“This pandemic is a major test of artificial intelligence and medicine,” said Driggs, who is working on a machine learning tool to help doctors during the pandemic. “If you want the public to be on our side, it will help a lot,” he said. “But I don’t think we passed that test.”
Both teams found that the researchers repeated the same basic mistakes in the way they trained or tested the tools. Incorrect assumptions about the data usually mean that the trained model is not working as claimed.
Wynants and Drggs still believe that artificial intelligence has the potential to help. But they worry that it may be harmful if it is constructed the wrong way, because they may miss the diagnosis or underestimate the risk of vulnerable patients. “There is a lot of hype about machine learning models and what they can do today,” said Driggs.
Unrealistic expectations encourage the use of these tools before they are ready. Both Wynants and Driggs said that some of the algorithms they studied are already in use in hospitals, and some are being sold by private developers. “I am worried that they may have harmed the patient,” Wynants said.

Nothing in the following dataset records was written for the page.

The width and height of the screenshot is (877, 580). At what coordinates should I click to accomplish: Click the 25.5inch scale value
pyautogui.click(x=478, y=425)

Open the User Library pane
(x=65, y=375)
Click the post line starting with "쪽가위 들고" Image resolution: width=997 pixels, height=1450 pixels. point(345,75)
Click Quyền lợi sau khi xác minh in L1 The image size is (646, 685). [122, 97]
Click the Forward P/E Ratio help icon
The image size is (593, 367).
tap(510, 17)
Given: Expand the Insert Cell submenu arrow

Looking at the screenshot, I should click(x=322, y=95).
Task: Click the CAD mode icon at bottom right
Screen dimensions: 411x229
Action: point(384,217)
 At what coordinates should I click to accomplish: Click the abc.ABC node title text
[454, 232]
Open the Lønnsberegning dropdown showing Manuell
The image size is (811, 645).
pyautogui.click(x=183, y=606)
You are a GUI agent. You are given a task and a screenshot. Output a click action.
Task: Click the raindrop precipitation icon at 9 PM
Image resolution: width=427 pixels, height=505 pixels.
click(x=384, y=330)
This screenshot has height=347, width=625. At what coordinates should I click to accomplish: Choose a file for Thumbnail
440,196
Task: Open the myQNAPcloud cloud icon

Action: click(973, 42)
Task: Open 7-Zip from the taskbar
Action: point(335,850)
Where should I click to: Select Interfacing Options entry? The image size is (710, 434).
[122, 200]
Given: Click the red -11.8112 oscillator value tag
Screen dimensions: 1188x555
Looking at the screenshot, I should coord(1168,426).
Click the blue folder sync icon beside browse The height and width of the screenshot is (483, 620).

So what went wrong? How can we bridge this gap? If there are benefits, it is that the pandemic has made it clear to many researchers that the way artificial intelligence tools are built needs to change. Wynants said: “The pandemic has brought the issues we have been delaying for a while into the focus of attention.”
What went wrong
Many of the problems found were related to the poor quality of the data that researchers used to develop tools. During a global pandemic, it is often the doctors working to treat these patients to collect and share information about COVID patients, including medical scans. Researchers want to help quickly, and these are the only public data sets available. But this means that many tools are built using mislabeled data or data from unknown sources.
Driggs emphasized the problem with what he called the Frankenstein data sets, which are stitched together from multiple sources and may contain duplicates. This means that some tools will eventually be tested on the same data they used for training, making them look more accurate than they actually are.
It also confuses the sources of certain data sets. This may mean that researchers will miss important features that affect model training. Many people unknowingly use a data set that contains chest scans of children who have not been infected with the new coronavirus as an example of non-new coronavirus cases. But the result is that artificial intelligence has learned to recognize children, not the new coronavirus.
Driggs’ group trained its model using a data set that contains mixed scans taken while the patient is lying down and standing up. Because patients who lie down for scanning are more likely to be seriously ill, artificial intelligence has mistakenly learned to predict the serious risk of new coronavirus from a person’s location.
In other cases, some AIs were found to receive text fonts used by certain hospitals to mark scans. As a result, fonts from hospitals with more severe cases became predictors of covid risk.
In hindsight, mistakes like this seem obvious. If the researcher knows them, they can also be fixed by adjusting the model. It is possible to acknowledge these shortcomings and publish a less accurate but less misleading model. However, many tools are either developed by artificial intelligence researchers who lack medical expertise to find data flaws, or by medical researchers who lack mathematical skills to compensate for these flaws.
A more subtle issue highlighted by Driggs is the merging bias, or bias introduced when the data set is labeled. For example, many medical scans are flagged based on whether the radiologist who created them indicated that they showed the new coronavirus. But this embeds or incorporates any biases of a particular doctor into the basic facts of the data set. Driggs said it would be much better to label medical scans with the results of PCR tests rather than the opinions of doctors. But in a busy hospital, there is not always time for statistical details.
This has not stopped some of these tools from being rushed into clinical practice. Wynants stated that it is not yet clear which or how it is being used. Hospitals sometimes say that they only use the tools for research purposes, which makes it difficult to assess how much doctors rely on them. “There are many secrets,” she said.
Wynants asked a company marketing deep learning algorithms to share information about its methods, but did not receive a response. She later discovered several published models from researchers associated with the company, all of which carry a high risk of bias. “We don’t actually know what the company implemented,” she said.
According to Wynants, some hospitals have even signed confidentiality agreements with medical AI providers. When she asked the doctor what algorithm or software they were using, they sometimes told her they couldn’t say it.
How to fix
What is the solution? Better data will help, but in times of crisis, this is a big requirement. What’s more important is to make full use of the data sets we have. Driggs said that the easiest move is to get the artificial intelligence team to collaborate more with clinicians. Researchers also need to share their models and disclose how they were trained so that others can test them and build on them. “These are two things we can do today,” he said. “They may solve 50% of the problems we find.”
Bilal Mateen, a doctor in charge of clinical technology research at the Wellcome Trust, a global health research charity based in London, said that if the format is standardized, it will be easier to obtain data.